Call for papers
Scope of the workshop
The use of deep learning-based systems is growing fast in applications in both science and real-world scenarios. To further improve the performance of existing models, an increasing amount of data is needed, which also needs to be heterogeneous to develop better and more generalizable methods. However, huge datasets mean huge training in terms of time and computational burden. Furthermore, the collection of large-scale, diverse centralized datasets could be practically impossible, especially in some fields, e.g., medical domain, in which privacy and data ownership issues come into play.

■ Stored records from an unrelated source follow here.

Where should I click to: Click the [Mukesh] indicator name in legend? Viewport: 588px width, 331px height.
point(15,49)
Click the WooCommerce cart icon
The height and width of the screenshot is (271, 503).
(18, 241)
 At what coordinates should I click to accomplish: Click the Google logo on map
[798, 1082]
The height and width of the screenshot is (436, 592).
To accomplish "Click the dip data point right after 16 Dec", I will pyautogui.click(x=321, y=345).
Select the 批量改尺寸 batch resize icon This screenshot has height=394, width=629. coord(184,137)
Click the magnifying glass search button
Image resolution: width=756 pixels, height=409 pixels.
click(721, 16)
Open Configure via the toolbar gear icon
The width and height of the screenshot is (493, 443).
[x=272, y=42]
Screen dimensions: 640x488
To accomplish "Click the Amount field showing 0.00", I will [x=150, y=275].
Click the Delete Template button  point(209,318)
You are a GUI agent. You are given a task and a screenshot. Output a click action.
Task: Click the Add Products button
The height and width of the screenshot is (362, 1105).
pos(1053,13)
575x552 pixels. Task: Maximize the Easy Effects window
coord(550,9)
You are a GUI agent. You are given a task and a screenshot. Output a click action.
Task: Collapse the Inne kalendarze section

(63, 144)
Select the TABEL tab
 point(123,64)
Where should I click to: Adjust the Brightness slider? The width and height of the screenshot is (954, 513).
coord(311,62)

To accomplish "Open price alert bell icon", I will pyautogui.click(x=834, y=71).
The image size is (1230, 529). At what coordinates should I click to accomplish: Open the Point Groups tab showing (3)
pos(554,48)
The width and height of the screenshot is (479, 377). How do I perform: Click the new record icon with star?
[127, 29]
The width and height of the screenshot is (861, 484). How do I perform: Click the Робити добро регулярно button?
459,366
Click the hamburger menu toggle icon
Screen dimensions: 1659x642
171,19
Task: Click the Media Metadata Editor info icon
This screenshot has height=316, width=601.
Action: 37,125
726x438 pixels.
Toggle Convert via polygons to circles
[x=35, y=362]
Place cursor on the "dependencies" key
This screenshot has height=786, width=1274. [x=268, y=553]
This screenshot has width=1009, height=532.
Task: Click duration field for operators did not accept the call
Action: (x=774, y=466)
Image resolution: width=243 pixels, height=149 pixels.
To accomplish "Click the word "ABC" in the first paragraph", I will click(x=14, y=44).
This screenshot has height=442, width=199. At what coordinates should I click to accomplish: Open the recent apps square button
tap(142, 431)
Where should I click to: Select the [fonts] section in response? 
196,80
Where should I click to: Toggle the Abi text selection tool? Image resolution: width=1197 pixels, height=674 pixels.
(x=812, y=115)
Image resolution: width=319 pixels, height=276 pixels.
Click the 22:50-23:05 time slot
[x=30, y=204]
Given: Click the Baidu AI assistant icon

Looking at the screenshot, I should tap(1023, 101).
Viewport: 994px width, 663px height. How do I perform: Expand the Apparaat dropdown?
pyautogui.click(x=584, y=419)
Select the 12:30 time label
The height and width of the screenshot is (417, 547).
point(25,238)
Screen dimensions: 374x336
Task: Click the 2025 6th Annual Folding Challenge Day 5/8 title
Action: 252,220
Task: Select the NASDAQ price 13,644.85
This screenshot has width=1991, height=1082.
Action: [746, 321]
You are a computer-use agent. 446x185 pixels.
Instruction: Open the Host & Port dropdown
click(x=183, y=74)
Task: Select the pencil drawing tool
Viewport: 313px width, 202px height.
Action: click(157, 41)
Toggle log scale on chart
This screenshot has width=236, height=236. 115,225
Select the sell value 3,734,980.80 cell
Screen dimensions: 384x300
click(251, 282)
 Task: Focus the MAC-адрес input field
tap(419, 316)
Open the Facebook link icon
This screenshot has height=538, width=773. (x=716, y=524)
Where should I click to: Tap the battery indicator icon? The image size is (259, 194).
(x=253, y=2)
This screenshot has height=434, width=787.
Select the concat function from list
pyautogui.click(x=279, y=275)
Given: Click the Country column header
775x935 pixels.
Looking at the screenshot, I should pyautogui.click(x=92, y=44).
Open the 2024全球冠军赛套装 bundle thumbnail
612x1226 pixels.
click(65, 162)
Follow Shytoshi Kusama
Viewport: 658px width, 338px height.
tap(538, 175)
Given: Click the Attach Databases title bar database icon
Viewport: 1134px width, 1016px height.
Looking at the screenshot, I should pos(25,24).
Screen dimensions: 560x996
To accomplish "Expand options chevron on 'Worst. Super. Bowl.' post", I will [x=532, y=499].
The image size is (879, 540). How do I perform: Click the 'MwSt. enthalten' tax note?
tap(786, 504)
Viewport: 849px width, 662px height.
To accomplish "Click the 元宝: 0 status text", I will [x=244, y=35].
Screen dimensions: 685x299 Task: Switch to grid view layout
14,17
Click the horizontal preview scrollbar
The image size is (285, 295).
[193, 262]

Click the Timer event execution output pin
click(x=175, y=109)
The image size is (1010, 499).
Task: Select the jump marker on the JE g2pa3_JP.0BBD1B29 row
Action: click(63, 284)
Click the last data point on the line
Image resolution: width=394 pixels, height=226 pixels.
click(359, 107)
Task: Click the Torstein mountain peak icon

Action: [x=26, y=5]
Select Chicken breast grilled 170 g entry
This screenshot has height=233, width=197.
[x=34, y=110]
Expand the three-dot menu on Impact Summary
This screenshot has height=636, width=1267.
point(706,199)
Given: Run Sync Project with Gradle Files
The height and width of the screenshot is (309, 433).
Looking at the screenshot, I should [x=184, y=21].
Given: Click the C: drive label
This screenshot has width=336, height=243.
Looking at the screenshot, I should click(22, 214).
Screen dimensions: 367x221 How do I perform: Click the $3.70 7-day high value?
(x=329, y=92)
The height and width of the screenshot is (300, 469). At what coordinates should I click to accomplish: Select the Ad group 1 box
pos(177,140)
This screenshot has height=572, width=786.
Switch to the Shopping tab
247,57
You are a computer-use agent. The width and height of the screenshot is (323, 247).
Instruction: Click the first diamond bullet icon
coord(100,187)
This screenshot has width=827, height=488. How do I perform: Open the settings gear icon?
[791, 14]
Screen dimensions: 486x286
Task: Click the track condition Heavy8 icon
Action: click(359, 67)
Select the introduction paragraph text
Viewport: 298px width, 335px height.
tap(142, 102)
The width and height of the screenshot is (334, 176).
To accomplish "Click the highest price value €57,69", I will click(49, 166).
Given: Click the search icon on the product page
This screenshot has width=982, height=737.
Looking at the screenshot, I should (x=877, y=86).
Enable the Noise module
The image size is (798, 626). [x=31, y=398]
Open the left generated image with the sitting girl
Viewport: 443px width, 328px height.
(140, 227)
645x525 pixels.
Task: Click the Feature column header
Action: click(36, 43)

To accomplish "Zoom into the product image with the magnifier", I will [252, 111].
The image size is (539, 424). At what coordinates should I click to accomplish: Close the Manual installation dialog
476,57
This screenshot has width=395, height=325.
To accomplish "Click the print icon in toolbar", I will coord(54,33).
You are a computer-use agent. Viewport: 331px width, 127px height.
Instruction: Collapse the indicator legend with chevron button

To overcome these problems, Federated Learning (FL) has been proposed to develop better AI models without compromising users’ privacy. Different institutions can train more robust models, benefiting from the federation, without sharing raw training data. Particularly in medical fields, the heterogeneity of the data is very pronounced, both in terms of the number of samples and domain shifts among the various contributing institutions, due, for example, to the variability in equipment and image acquisition protocols.
This workshop aims at bringing together researchers and practitioners with common interest in FL for visual tasks, with a particular focus on medical imaging, to address the open questions and challenges of this research area.
The workshop aims to attract novel and original contributions exploring federated and collaborative learning with its challenges and peculiarities. Expected submissions should cover, but are not limited to, the following topics:
- Novel approaches of Federated, Distributed and Collaborative learning in medical imaging applications
- Topologies: Server-centric, peer-to-peer, cyclic, swarm learning, etc.
- Decentralized learning
- Dealing with heterogeneous and unbalanced (non-IID) data distributions
- Security and privacy of FL systems
- Personalized FL models
- New Datasets for FL
- Optimization methods for distributed and collaborative learning
- Adversarial, inversion, back-dooring, and other forms of attacks on distributed and federated learning
- Model sharing techniques
- Novel applications of FL techniques: image classification, segmentation, reconstruction, regression; multi-task learning, model agnostic learning, meta- learning, unsupervised
- Applications of federated, distributed and collaborative learning techniques in medical field.
- Explainability and interpretability in FL
- Federated continual learning
- Asynchronous FL
Workshop proceedings will be published by Springer LNCS.